Leetcode-094 – Intermediate order traversal of a binary tree

Intermediate order traversal of a binary tree

Given the root node of a binary tree, return its middle order traversal.

See the LeetCode website for an example.

Source: LeetCode Link: https://leetcode-cn.com/probl… Copyright belongs to collar network.

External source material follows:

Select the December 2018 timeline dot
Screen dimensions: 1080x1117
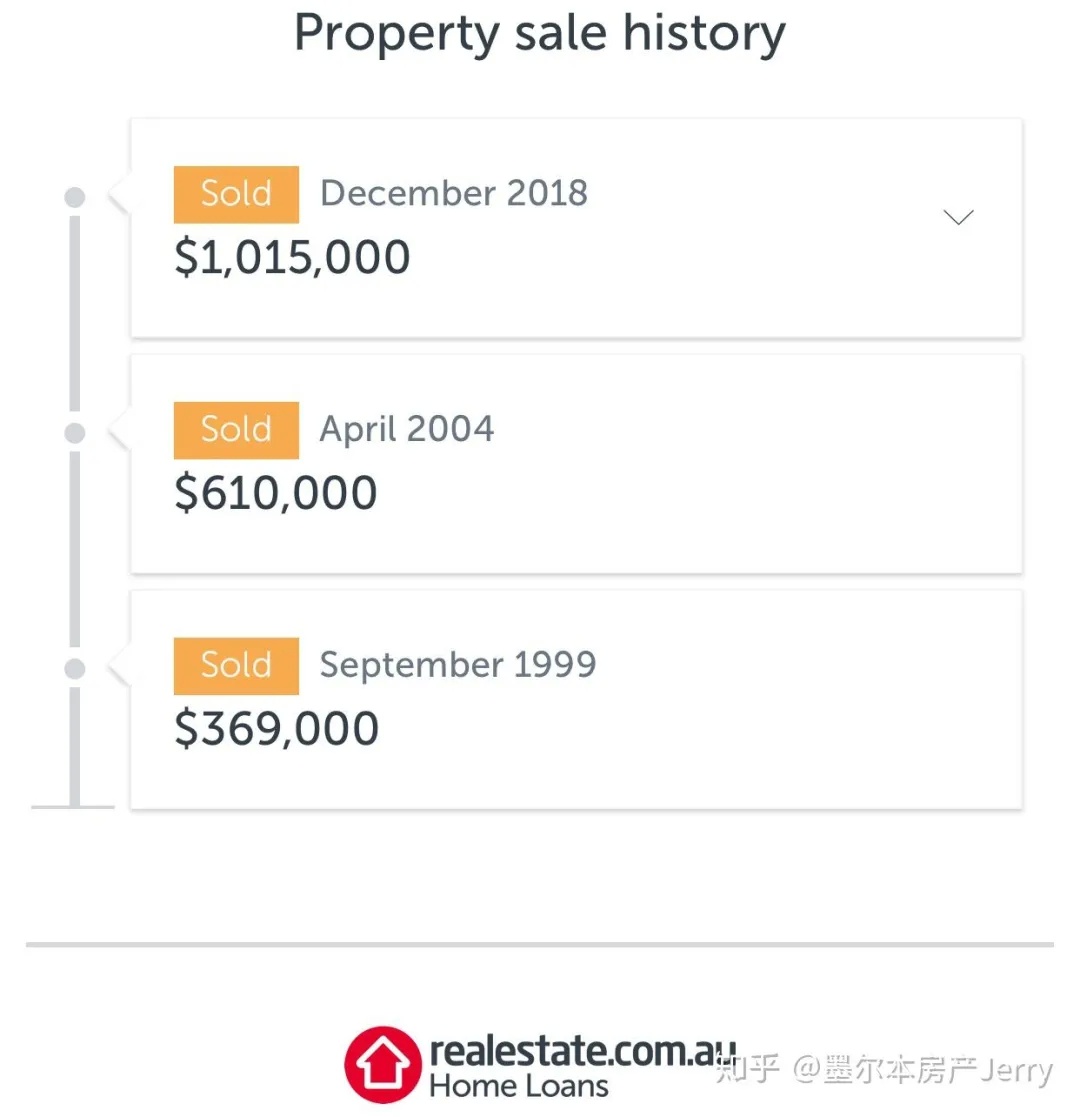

Commercial reprint please contact the official authorization, non-commercial reprint please indicate the source.

Solution 1: Recursion

Initialize a result set result, then recursively process it in the following order:

• Firstly, the processing result of root node’s left subtree is placed in result.
• Then place the root node’s value in result;
• Finally, put the processing result of the right subtree of root node into result;
• When root is empty, an empty result is returned.

Finally, the result set Result is returned, that is, the middle-order traversal result of the tree.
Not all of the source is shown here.